The Trump campaign has filed numerous lawsuits in state and federal courts. Some challenges in Georgia and Michigan were quickly scrapped.
In a case filed in Pennsylvania, Republicans tried to stop the counting of votes in Philadelphia on the grounds that Trump campaign officials were not allowed to get close enough to the ballot counting process.
When questioned by the judge, Trump’s campaign lawyers were forced to admit that there was a “non-zero number” of Republican observers present. The judge, clearly exasperated, responded by asking, “I’m sorry, so what’s your problem?”
In another filing in federal court in Pennsylvania, the Trump campaign alleges that voting by mail goes against the equal protection clause of the Constitution, a claim destined to fail.
The most interesting case, and perhaps the most viable, concerns whether a state court can extend the time limit for ballots to arrive by mail.
In this case, the Trump campaign challenged a decision by the Pennsylvania Supreme Court to allow mail-in votes received to be counted up to three days after Election Day.
The United States Supreme Court twice refused to stop the counting of these votes, but ordered the ballots to be segregated, leaving the door open for a challenge after the elections.
A group of Republican attorneys general filed a brief in the US Supreme Court this week urging it to take up the case.
Amy Coney Barrett, the newly appointed Supreme Court Justice, was not involved in the previous decisions, and it remains to be seen whether her vote would change the outcome if the case went to court.
However, this may all be a moot point, as there are likely not enough late-coming ballots for Trump to fill the sizable gap with Biden in the state.
The attorney general enters the fray
Attorney General William Barr also inserted the Justice Department into the post-election drama, authorizing investigations by US prosecutors into alleged nationwide election fraud. The move outraged the top official in charge of electoral fraud investigations, prompting him to resign.
The Justice Department has historically stayed out of elections, a policy Barr criticized in his memo, saying that “such a passive and delayed compliance approach can result in situations where electoral misconduct cannot be rectified realistic”.
The radical change of the department is important for several reasons. It changes the longstanding practice, as Barr himself admits. The general practice, he wrote, had been to advise attorneys that “open investigative action should not normally be taken until the election in question has concluded, its results certified, and all electoral counts and contests are concluded.”

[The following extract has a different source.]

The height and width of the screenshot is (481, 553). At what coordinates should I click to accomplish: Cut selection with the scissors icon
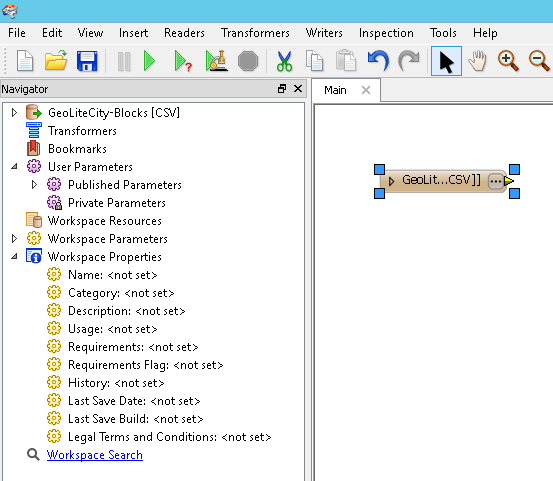click(x=284, y=61)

Of course, Barr has ingratiated himself with Trump before, most notably in his 2018 memo to the Justice Department expressing concern about the Mueller investigation.
Many had wondered why Barr had been unusually quiet for so long in the elections. It seems that he has returned and is willing to support Trump and the Republican cause.

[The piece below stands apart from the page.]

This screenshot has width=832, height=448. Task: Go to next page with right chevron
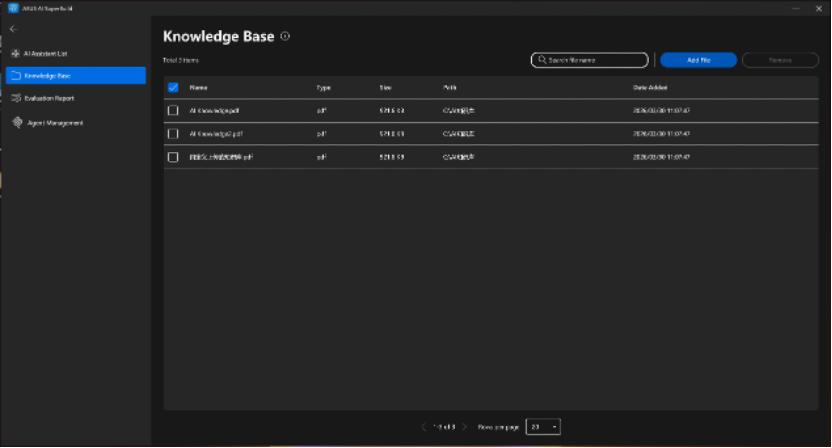[x=465, y=427]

The end game: Georgia and the US Senate
Given that Trump and the Republicans have very little chance of overturning the outcome using these tactics, the question remains: what is the goal?
Yes, all of this could be explained simply because Trump doesn’t like to lose. But such indulgences aside, the reason for this obstruction appears to be two upcoming United States Senate second-round elections scheduled for January 5.
Under Georgia law, a runoff between the top two candidates is required if neither wins 50% of the vote in state elections.
Republicans currently hold a 50-48 seat advantage in the Senate, which means that control of the House now comes down to who wins both Georgia elections.
The positions taken by Republican senators in recent days are revealing: They have stood firm behind Trump’s challenges and have gone to great lengths not to congratulate Biden on his victory. Republican Senator John Thune of South Dakota put it bluntly:
“We need [Trump’s] voters […] we want you to help in Georgia. “
The Senate plays a crucial role in Biden’s presidency. If it remains in Republican hands, this could leave Biden with few avenues to implement his favorite policies on the economy, climate change or health care, and would deny Democrats the ability to expand the Supreme Court.
It is already clear that the Republican Party’s focus is shifting to Georgia. The two Republican Senate candidates this week called for the resignation of the secretary of state, a fellow Republican, repeating Trump’s unsubstantiated claims about voter fraud in Georgia.
According to the Atlanta Journal-Constitution, this was done to appease Trump.
“So you don’t tweet a negative word about them and risk divorcing your base before the consequent runoff,” the editor wrote.
Is democracy at stake?
It seems that all these efforts are aimed at one goal: to energize the Trumpian base for Georgia’s runoff elections by delegitimizing not only Biden, but the electoral process itself.
The long-term implications are far-reaching. America is already bitterly divided, as evidenced by the large voter turnout from both sides in the elections. This divide will only deepen the more Trump presses his claims and notes that he will not walk away quietly.
This continuing fracture of the United States would prevent Biden from achieving one of the main goals he set for himself in his victory speech: uniting Republicans and Democrats.
If half the country accepts his claims of stolen elections, the real danger is the erosion of democracy in the United States as we know it.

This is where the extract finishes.